- _Task instructions_
Lines from the start of the data through the line containing "Task: Open the More menu" must be given again exactly. Leave the others out.
==============================
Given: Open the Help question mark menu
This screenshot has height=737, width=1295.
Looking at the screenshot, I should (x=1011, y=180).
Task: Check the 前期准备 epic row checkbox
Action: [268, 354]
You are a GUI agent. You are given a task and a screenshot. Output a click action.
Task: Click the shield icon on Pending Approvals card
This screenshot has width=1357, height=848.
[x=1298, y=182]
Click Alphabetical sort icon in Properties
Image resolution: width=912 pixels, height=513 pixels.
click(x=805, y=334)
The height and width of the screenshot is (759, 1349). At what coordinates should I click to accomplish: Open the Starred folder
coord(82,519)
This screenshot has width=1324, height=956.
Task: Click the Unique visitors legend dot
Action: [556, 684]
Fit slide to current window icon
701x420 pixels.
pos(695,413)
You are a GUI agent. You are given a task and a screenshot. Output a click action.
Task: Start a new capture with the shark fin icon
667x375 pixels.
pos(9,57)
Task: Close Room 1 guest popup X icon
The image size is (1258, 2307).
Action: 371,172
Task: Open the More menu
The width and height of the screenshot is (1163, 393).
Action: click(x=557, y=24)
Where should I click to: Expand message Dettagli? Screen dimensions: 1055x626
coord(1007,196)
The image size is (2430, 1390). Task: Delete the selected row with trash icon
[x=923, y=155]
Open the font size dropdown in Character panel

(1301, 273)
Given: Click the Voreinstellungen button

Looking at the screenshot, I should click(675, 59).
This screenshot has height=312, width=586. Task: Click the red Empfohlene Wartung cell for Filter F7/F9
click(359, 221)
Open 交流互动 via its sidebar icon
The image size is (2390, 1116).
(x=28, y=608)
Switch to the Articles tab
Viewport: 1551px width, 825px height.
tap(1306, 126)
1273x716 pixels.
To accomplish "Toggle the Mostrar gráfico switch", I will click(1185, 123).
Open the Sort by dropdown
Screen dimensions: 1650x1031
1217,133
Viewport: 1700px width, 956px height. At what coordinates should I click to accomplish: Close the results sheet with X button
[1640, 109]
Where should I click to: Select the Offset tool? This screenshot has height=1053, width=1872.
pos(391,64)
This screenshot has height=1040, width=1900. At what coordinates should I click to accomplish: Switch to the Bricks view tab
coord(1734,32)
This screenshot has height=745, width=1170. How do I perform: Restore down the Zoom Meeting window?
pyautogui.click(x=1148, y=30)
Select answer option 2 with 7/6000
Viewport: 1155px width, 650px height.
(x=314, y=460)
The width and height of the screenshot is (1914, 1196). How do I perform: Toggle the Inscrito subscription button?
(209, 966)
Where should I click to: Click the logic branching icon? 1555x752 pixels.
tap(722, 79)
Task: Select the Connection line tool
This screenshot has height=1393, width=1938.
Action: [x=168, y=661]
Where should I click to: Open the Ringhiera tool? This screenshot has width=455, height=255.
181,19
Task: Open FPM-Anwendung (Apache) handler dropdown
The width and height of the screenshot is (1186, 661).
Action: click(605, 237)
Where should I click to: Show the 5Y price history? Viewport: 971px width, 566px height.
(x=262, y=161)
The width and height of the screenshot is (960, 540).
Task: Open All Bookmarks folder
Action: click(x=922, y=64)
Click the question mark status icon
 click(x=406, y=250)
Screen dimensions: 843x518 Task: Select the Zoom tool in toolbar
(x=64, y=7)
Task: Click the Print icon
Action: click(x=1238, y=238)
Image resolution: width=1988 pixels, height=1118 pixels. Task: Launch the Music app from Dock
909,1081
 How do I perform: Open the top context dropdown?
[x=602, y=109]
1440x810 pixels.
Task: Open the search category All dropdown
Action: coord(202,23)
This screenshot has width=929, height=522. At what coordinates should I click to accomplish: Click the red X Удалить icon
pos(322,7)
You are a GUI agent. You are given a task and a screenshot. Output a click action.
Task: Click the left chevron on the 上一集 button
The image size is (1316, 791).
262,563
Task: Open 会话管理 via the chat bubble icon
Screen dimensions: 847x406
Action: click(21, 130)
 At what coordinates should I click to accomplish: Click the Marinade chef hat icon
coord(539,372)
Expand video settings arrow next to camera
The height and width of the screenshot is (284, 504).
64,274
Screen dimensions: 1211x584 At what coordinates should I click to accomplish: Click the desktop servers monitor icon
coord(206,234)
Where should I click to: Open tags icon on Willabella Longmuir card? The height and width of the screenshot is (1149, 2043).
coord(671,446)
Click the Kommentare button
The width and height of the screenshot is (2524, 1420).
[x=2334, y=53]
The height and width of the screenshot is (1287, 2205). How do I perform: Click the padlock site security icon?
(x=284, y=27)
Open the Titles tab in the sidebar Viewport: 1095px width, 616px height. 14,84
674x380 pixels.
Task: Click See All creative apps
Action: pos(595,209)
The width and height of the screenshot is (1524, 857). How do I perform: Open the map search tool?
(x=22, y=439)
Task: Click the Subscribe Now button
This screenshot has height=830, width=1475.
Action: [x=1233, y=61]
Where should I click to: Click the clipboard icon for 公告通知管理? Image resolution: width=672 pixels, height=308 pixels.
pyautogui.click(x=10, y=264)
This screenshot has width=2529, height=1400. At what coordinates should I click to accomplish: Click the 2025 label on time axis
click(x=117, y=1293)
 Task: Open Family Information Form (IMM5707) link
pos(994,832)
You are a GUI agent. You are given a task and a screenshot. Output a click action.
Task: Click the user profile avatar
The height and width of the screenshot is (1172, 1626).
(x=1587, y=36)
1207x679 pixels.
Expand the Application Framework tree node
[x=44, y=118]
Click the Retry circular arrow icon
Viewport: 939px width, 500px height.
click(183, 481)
==============================
- _Solution to this task_
Given: Open the Help question mark menu
This screenshot has height=737, width=1295.
Looking at the screenshot, I should (x=1011, y=180).
Task: Check the 前期准备 epic row checkbox
Action: [268, 354]
You are a GUI agent. You are given a task and a screenshot. Output a click action.
Task: Click the shield icon on Pending Approvals card
This screenshot has width=1357, height=848.
[x=1298, y=182]
Click Alphabetical sort icon in Properties
Image resolution: width=912 pixels, height=513 pixels.
click(x=805, y=334)
The height and width of the screenshot is (759, 1349). At what coordinates should I click to accomplish: Open the Starred folder
coord(82,519)
This screenshot has width=1324, height=956.
Task: Click the Unique visitors legend dot
Action: [556, 684]
Fit slide to current window icon
701x420 pixels.
pos(695,413)
You are a GUI agent. You are given a task and a screenshot. Output a click action.
Task: Start a new capture with the shark fin icon
667x375 pixels.
pos(9,57)
Task: Close Room 1 guest popup X icon
The image size is (1258, 2307).
Action: 371,172
Task: Open the More menu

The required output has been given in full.